Lower bounds in multiple testing: A framework based on derandomized proxies
This work addresses the lack of general lower bounds for FDR-FNR tradeoffs in multiple testing, providing a foundational tool for statisticians and researchers in fields like genomics and data science, though it is incremental as it builds on prior work on performance bounds.
The paper tackles the problem of deriving lower bounds on the combined false discovery rate (FDR) and false non-discovery rate (FNR) in multiple testing, introducing a general framework based on derandomization. It results in explicit bounds for various models, including those with dependence and non-Gaussian distributions, and shows through simulations that these bounds closely match the performance of the Benjamini-Hochberg algorithm.

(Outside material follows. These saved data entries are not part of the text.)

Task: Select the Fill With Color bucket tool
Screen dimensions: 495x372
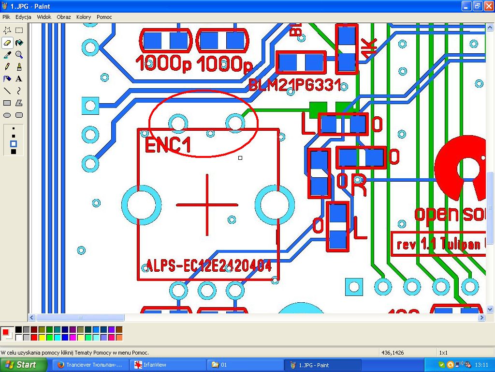Action: click(x=19, y=43)
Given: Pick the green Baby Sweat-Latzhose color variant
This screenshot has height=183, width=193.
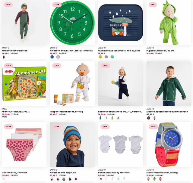Looking at the screenshot, I should (x=112, y=118).
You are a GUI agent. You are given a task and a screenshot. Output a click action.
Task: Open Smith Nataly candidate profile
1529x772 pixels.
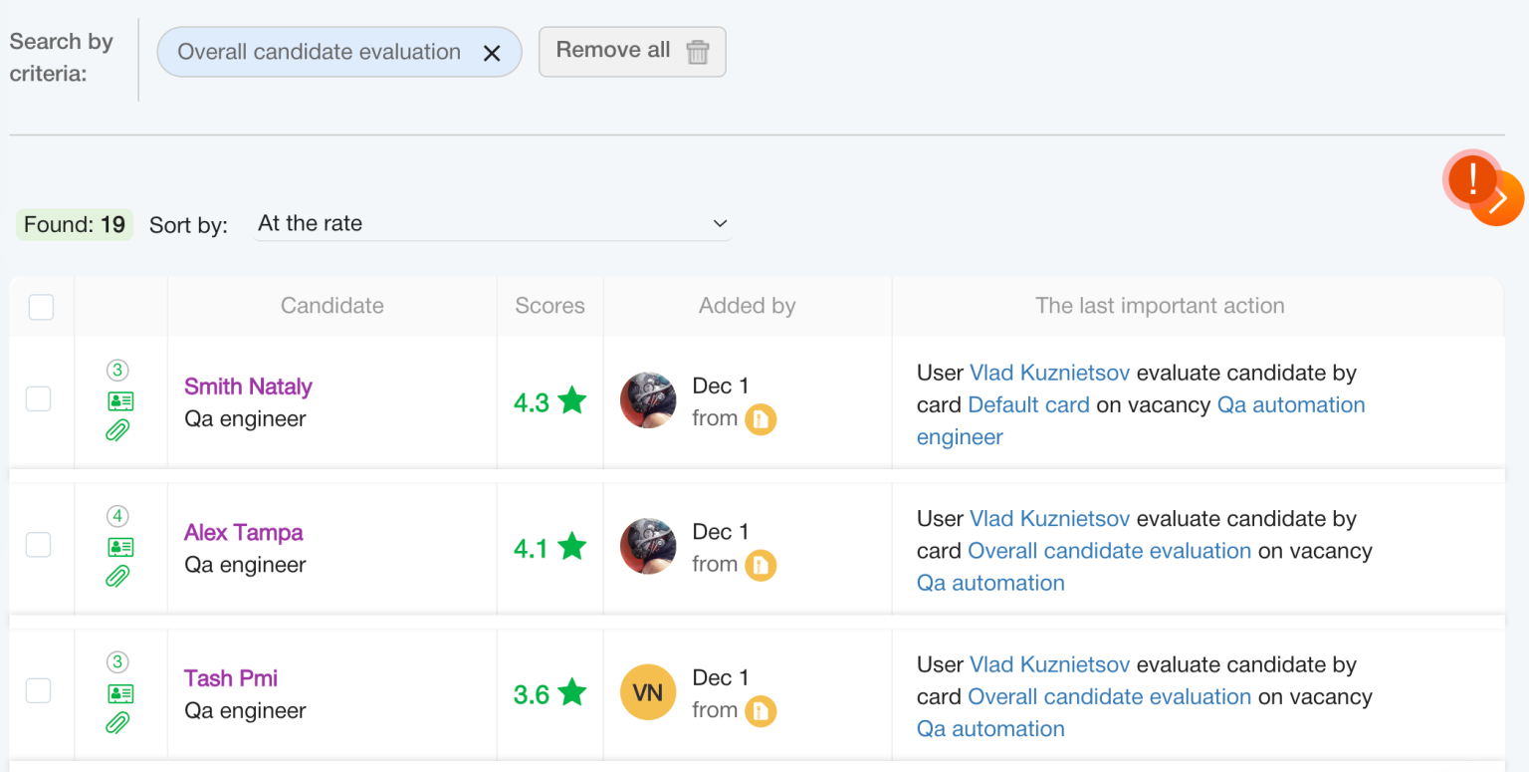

The large bulk of work in multiple testing has focused on specifying procedures that control the false discovery rate (FDR), with relatively less attention being paid to the corresponding Type II error known as the false non-discovery rate (FNR). A line of more recent work in multiple testing has begun to investigate the tradeoffs between the FDR and FNR and to provide lower bounds on the performance of procedures that depend on the model structure. Lacking thus far, however, has been a general approach to obtaining lower bounds for a broad class of models. This paper introduces an analysis strategy based on derandomization, illustrated by applications to various concrete models. Our main result is meta-theorem that gives a general recipe for obtaining lower bounds on the combination of FDR and FNR. We illustrate this meta-theorem by deriving explicit bounds for several models, including instances with dependence, scale-transformed alternatives, and non-Gaussian-like distributions. We provide numerical simulations of some of these lower bounds, and show a close relation to the actual performance of the Benjamini-Hochberg (BH) algorithm.